Одно плечо у него немного опущено, как если б он нес винтовку. Но походка у него не пехотинца, скорее кавалериста.

— Так сколько, скажите, вы не были здесь? — продолжает он меня выспрашивать. — Больше двадцати лет? Молчите! Оправдания вам нет! Я, например, если б я жил не то что в Москве, а даже в Братске или где-нибудь дальше, я бы через год, через два все равно сюда приезжал. Для меня это яснее ясного. Чего вам больше? Сколько, вы думаете, отсюда до нашего колхоза? Он совсем рядом. И представьте себе, даже летом, когда жена и дочь живут со мной в колхозе, не проходит недели, чтобы я здесь не побывал. Так меня сюда тянет.

— Извините, — наконец вставляю я слово, — где же вы все-таки живете?

— Что значит где? У человека, чтоб вы знали, есть один только дом, тот, где он родился и вырос. Он может после этого жить сам не знаю где, но все равно его тянет домой. Раскрыть вам секрет? Местечкового человека тянет в местечко больше, чем горожанина в город. Я слышал это от многих.

— Да, — снова отзываюсь я, — но где же вы живете сейчас? Где ваш сегодняшний дом? Вы же колхозник.

— Мельник я, ну да, колхозник. Так, значит, где я живу? Это действительно вопрос, и задать его можно не только мне одному, не я один работаю в колхозе, а в местечке живу. То есть зимой я живу здесь, а летом, в разгар работы, в колхозе.
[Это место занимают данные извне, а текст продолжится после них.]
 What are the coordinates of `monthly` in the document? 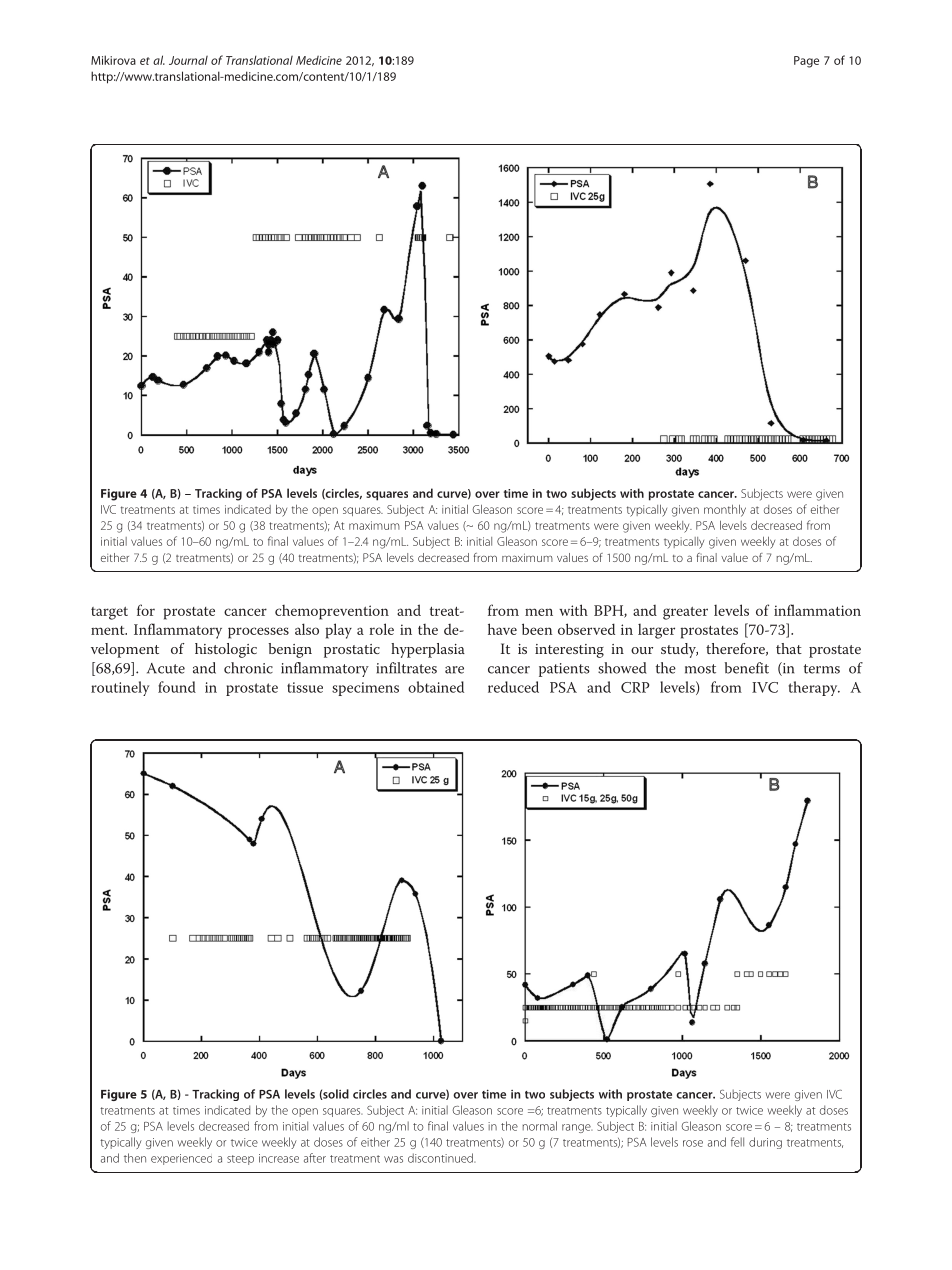 It's located at (725, 511).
Но ручаюсь вам: когда вы ко мне зайдете — я живу здесь, у речки, — вам покажется, что вы попали в деревню. Зачем далеко ходить! Вот мы с вами стоим в самом центре местечка. Посмотрите: огороды и сады возле каждого дома. Разве прежде видели это? Может быть, только за речкой, за сгоревшей мельницей. Если хотите, мы можем туда пойти. В райисполком сегодня возвращаться уже нечего. Разве только поздно ночью, когда они там сядут заседать…

Длинная и широкая улица ведет к новому кинотеатру. Здесь улица делится на две, и одна из них, правая, мимо базара, огороженного невысокой оградой, уходит в открытое поле. Здесь пахнет свежим сеном, огородами, подсолнечным маслом и многими другими запахами, которыми одаривает улицу базар.

На базаре никого уже нет — конец дня, столы и ряды пусты, закрыты красные ставни павильонов и ларьков. В тишине местечкового рынка есть что-то от прежнего субботнего покоя. Только возле ворот толпятся люди вокруг бочонка с подсолнечным маслом — он стоит на возке с поднятыми вверх оглоблями. У людей, покупающих масло, в руках ведра.

Присматриваюсь, как продавец наливает покупателю полное ведро, и говорю:

— Если я не ошибаюсь, до праздника Ханука, когда пекут картофельные оладьи, довольно еще далеко.